Gli occhialetti di John Lennon, la coppola di Brian Johnson. Come pure la divisa scolastica di Angus Young o la bandana di Steven Van Zandt, alias Little Steven. E poi i pantaloni di pelle di Jim Morrison, i vestiti sgargianti di Janis Joplin o di Elvis Presley. Se l’abito non fa il monaco, sicuramente (spesso) fa il rocker. Ultimo, ma non ultimo, in questo elenco di grandi nomi della storia del rock, quello di Slash e del suo iconico e inconfondibile cilindro nero, scoperto in un negozio di Los Angeles.

Slash

Da cui non si separa mai: “È un qualcosa dietro cui posso nascondermi, perché anche se amo esibirmi, non sono mai stato bravo a fissare negli occhi il pubblico che guarda“.

Il chitarrista dei Guns N’ Roses compie 55 anni, essendo nato a Londra, ad Hampstead (ma è naturalizzato statunitense), il 23 luglio 1965. Vero nome Saul Hudson, il nomignolo gli è stato dato da Seymour Cassel, padre di un suo amico d’infanzia. Appassionato di cartoni animati (di Angry Birds soprattutto) e di BMX, con cui riuscì a vincere molti premi in denaro.
La prima chitarra gli arriva a 15 anni, regalatagli dalla nonna. La passione era talmente forte che per suonarla, come faceva molte ore al giorno, saltava spesso la scuola (che poi abbandonò).

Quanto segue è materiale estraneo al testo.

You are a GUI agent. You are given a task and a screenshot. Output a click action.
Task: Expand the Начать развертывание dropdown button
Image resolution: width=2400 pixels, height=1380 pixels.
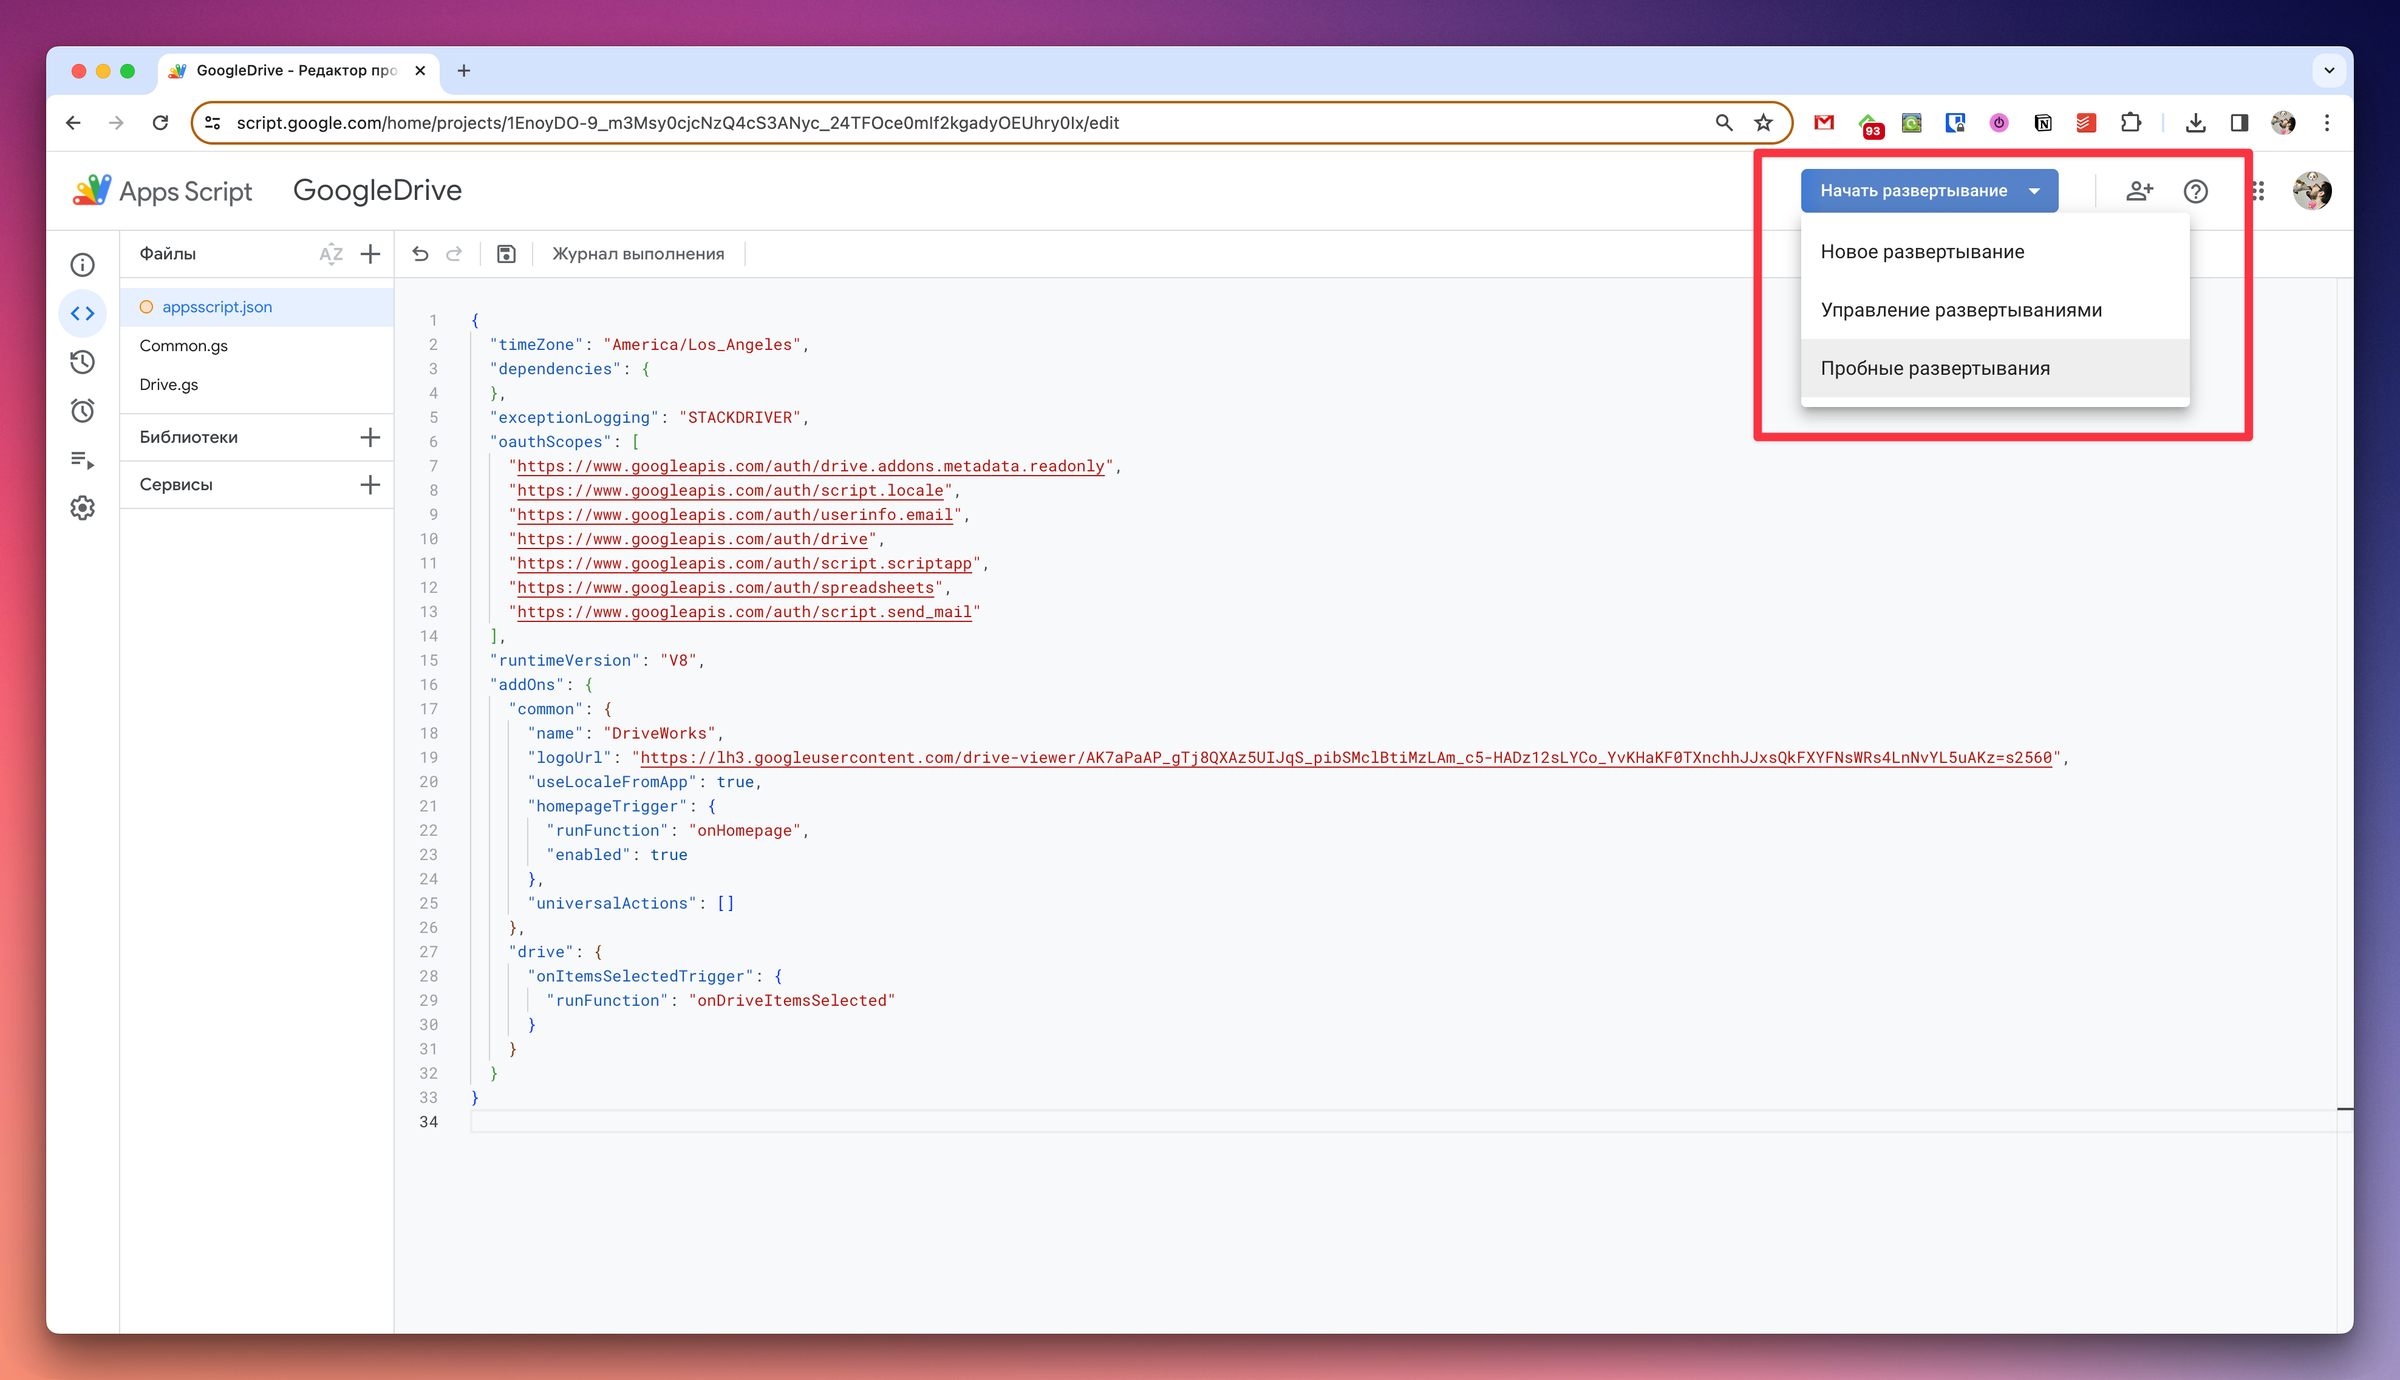pyautogui.click(x=1929, y=191)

L’approdo nel mondo della musica dalla porta principale arriva nel 1986. Dopo aver suonato per diverse band di Los Angeles, dove si era trasferito con la mamma per motivi professionali (era stilista di molte celebrità musicali, come i Beatles e David Bowie), entrò nei Guns N’ Roses. E i primi passi furono subito segnati da successi: Appetite for Destruction, il primo album dei Guns N’ Roses, disco di platino, è considerato uno degli album più importanti della storia del rock, è il disco di maggior successo del gruppo, nonché uno degli album di debutto dal maggior successo di sempre.

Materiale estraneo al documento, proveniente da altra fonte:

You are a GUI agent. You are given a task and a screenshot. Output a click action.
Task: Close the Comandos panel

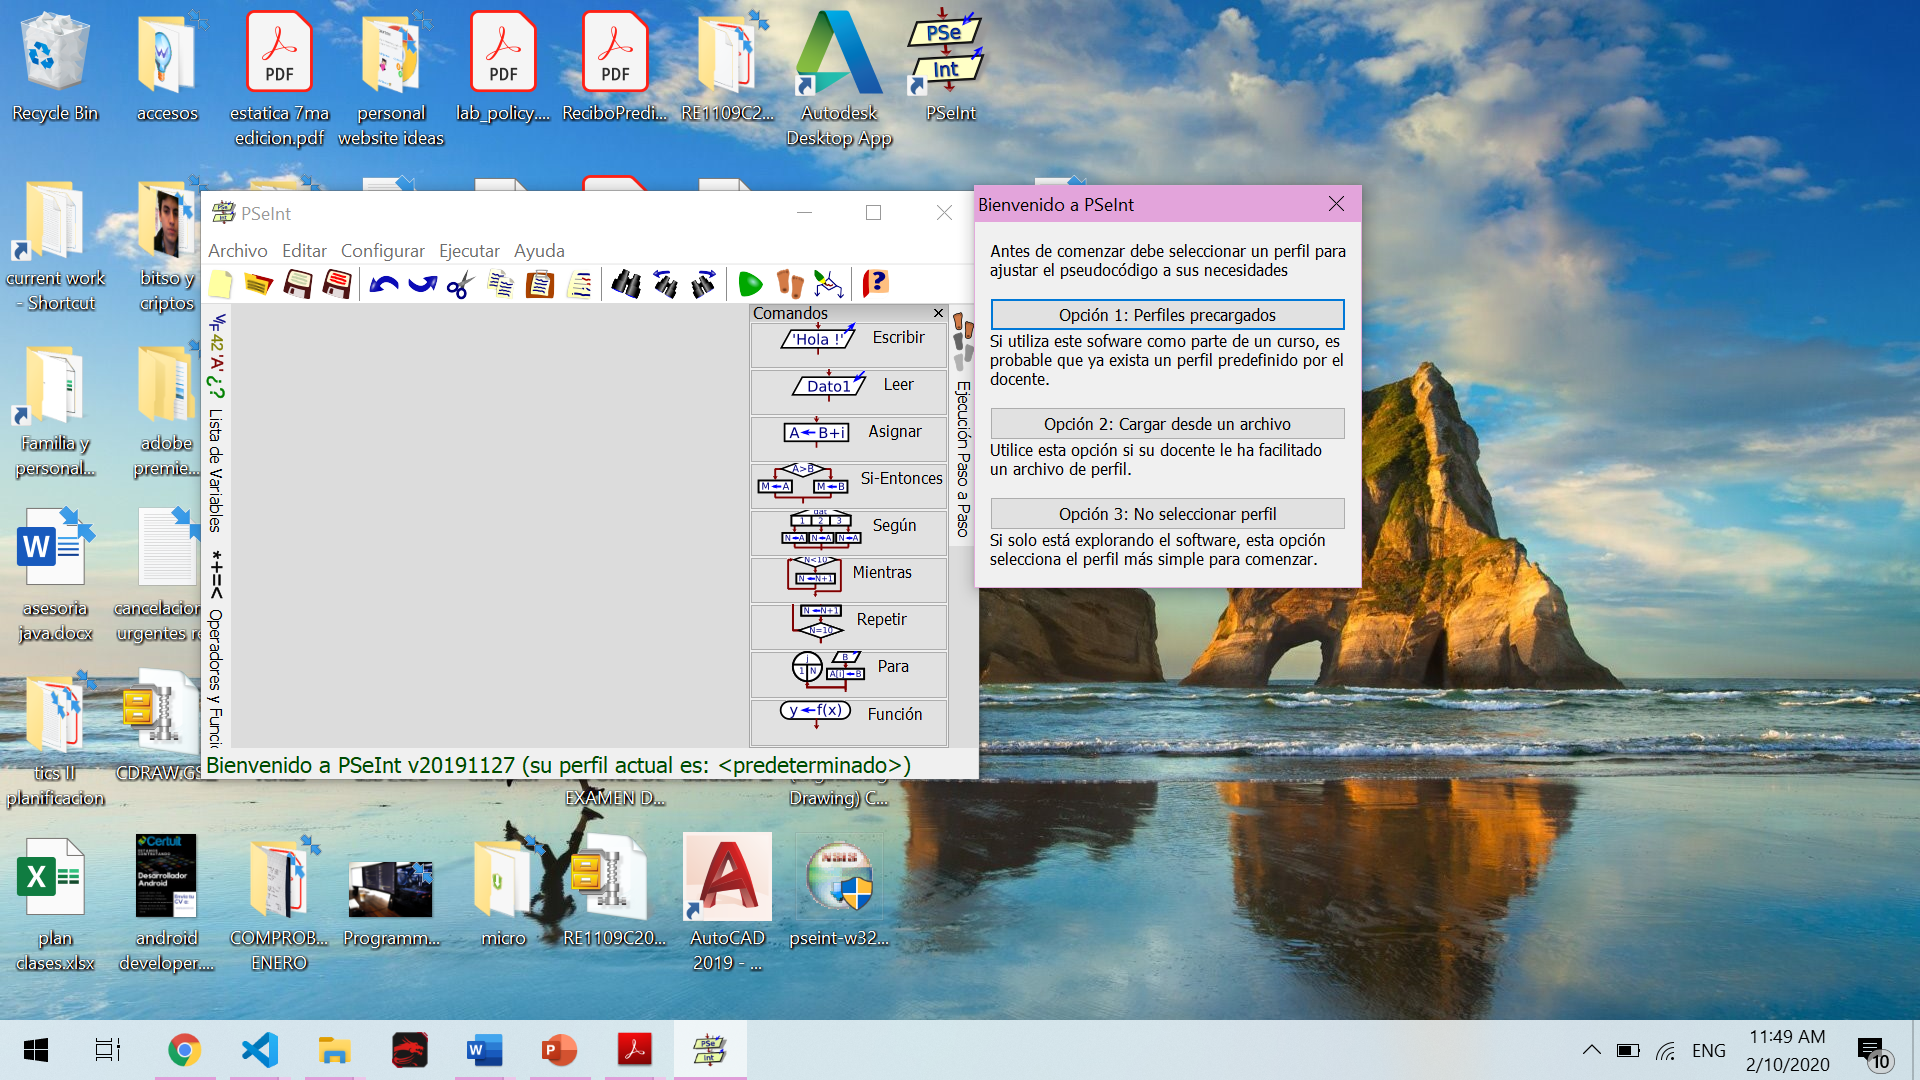[938, 313]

Ma non è stato tutto rose e fiori. A causa dell’abuso di droghe, che lo ha costretto a sottoporsi all’impianto di un defibrillatore nel 2000, il rapporto nei Guns con il leader Axl Rose è stato spesso burrascoso. Se da una parte insieme hanno messo insieme una serie di successi, tra album (sei in studio, uno dal vivo, due raccolte e tre EP) e singoli, come Patience, Sweet Child O’ Mine, da November Rain a You Could Be Mine, a Welcome to the Jungle, solo per citarne alcuni, dall’altra i rapporti interni fin da subito sono stati al limite della rottura. Che poi è arrivata nel 1996. Ma non definitivamente.

Perchè la musica, la sua chitarra, lo hanno aiutato a superare i momenti difficili e a ricomporre la frattura con Axl: nel 2016, con il bassista Duff McKagan, è tornato nei Guns N’ Roses, portando in tour, in giro per il mondo i successi della band, impreziositi da suoi straordinari assoli.